* [Exercise details]
Please output the lines from the one with "The height and width of the screenshot is (759, 474)." through the end of the data exactly as written, omitting all pictures.

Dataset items
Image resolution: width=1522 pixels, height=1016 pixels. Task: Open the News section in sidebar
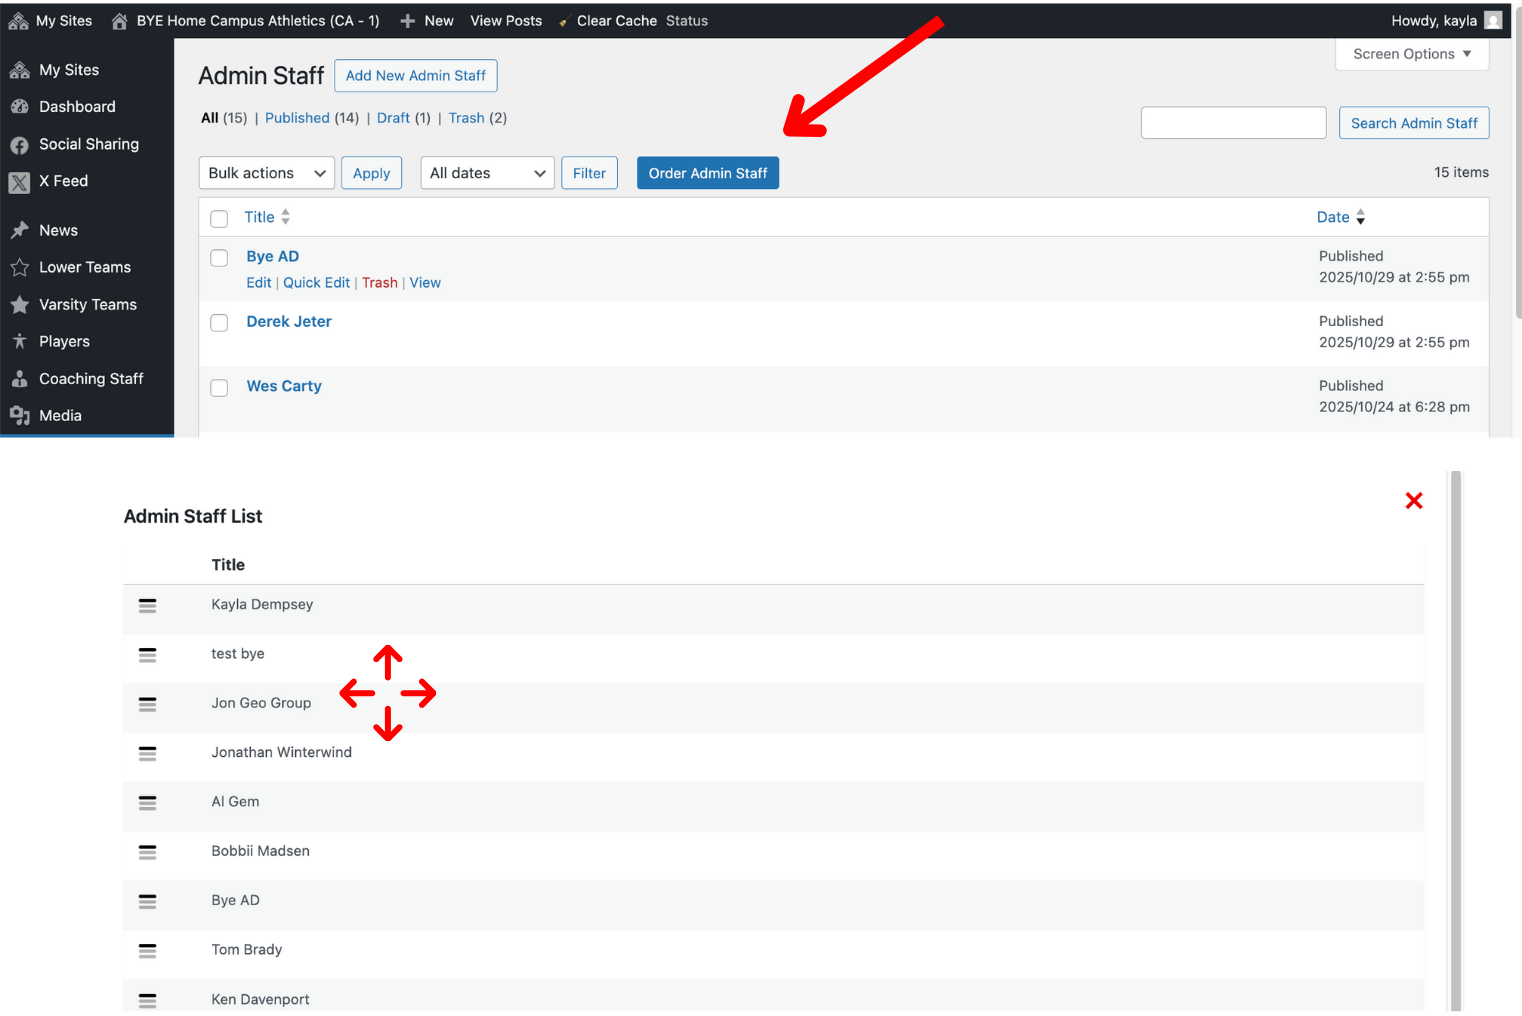click(x=57, y=230)
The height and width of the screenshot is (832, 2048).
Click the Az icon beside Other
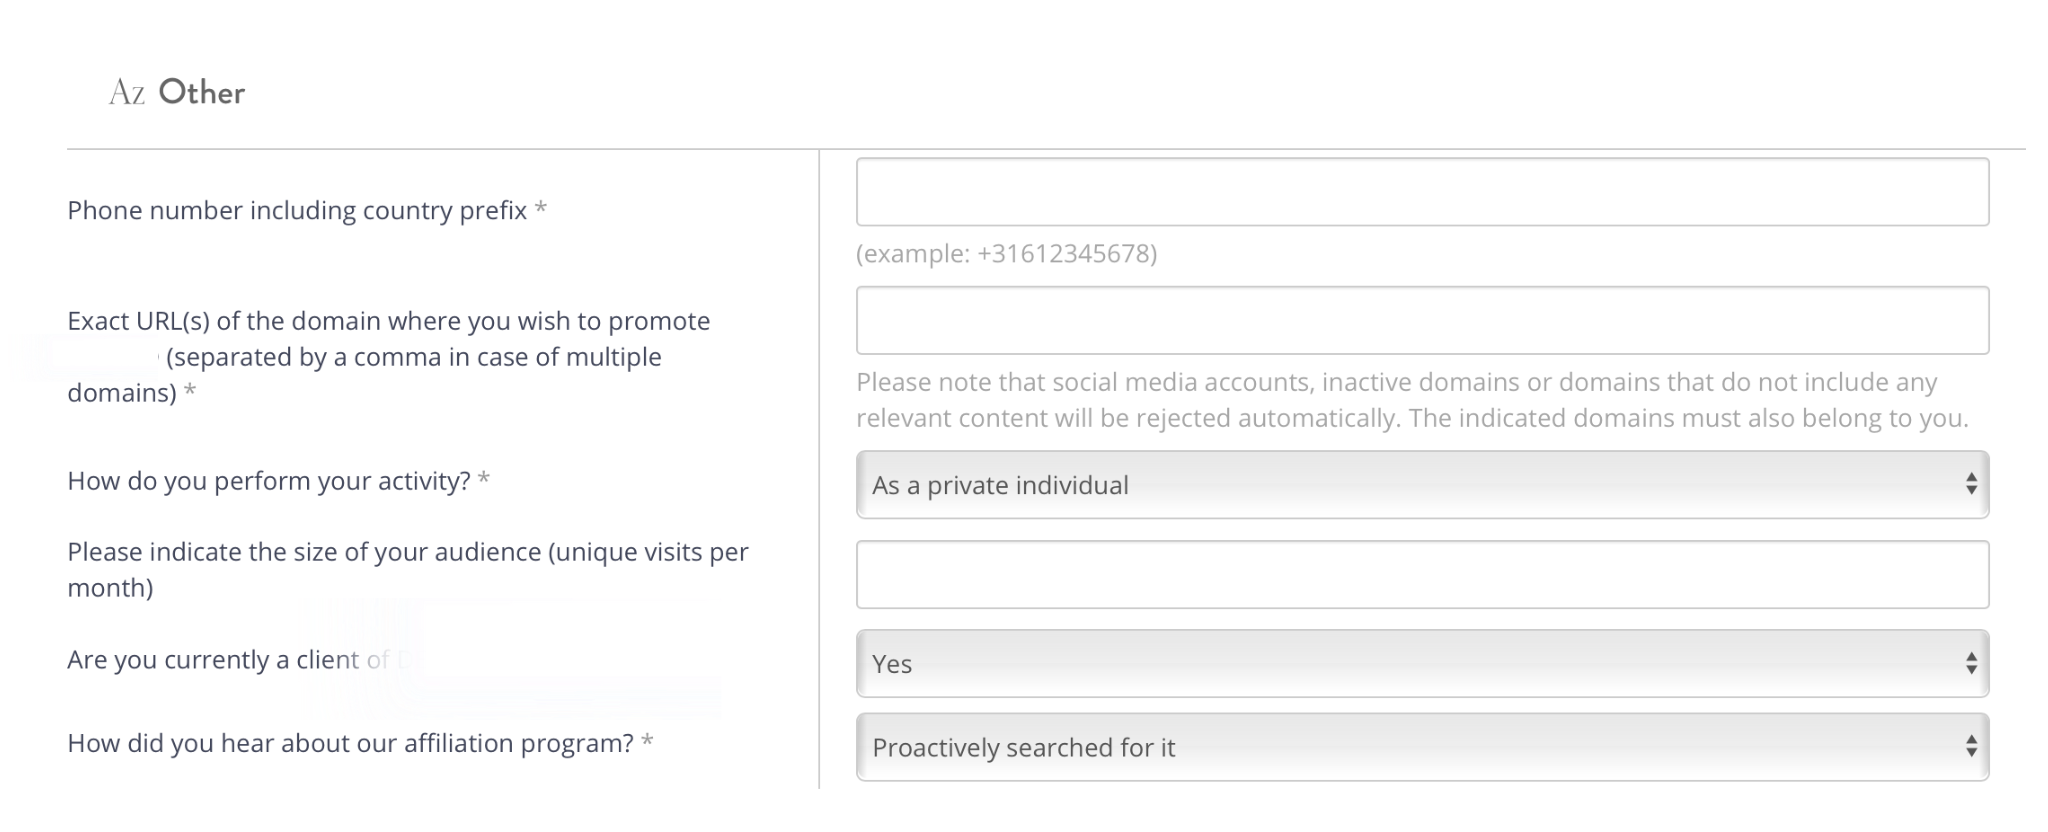point(127,93)
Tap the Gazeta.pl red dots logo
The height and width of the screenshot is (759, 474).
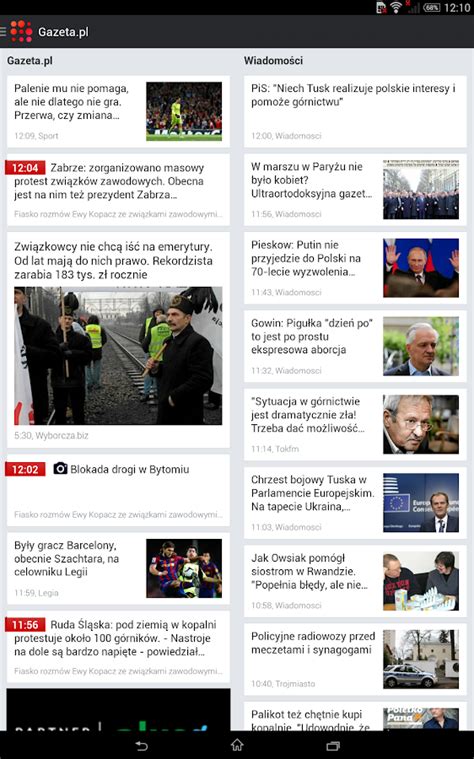point(21,31)
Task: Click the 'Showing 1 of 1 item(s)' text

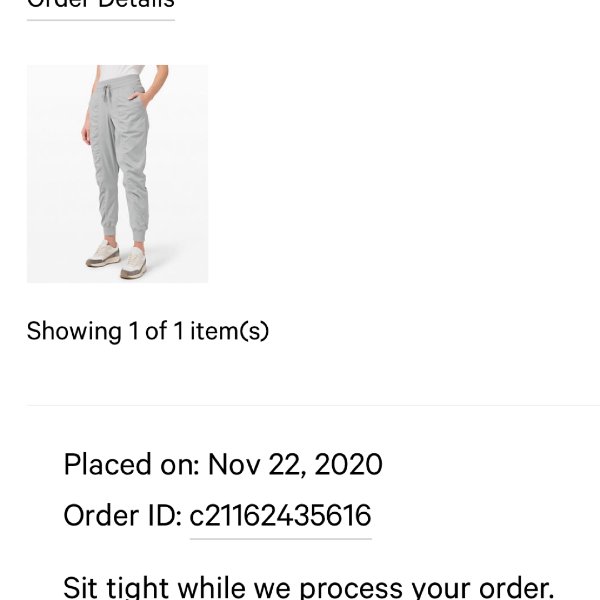Action: (148, 331)
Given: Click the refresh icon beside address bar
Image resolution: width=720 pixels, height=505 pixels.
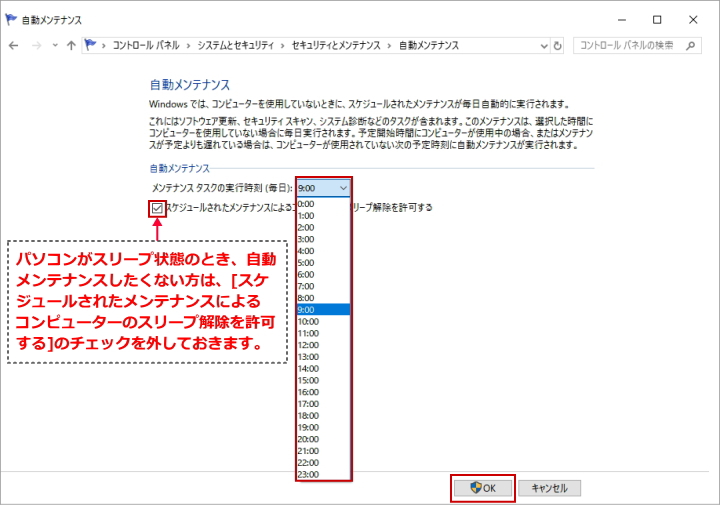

* [Response area]
The height and width of the screenshot is (759, 474).
point(21,31)
Task: Click the 'Showing 1 of 1 item(s)' text

Action: (148, 331)
Given: Click the refresh icon beside address bar
Image resolution: width=720 pixels, height=505 pixels.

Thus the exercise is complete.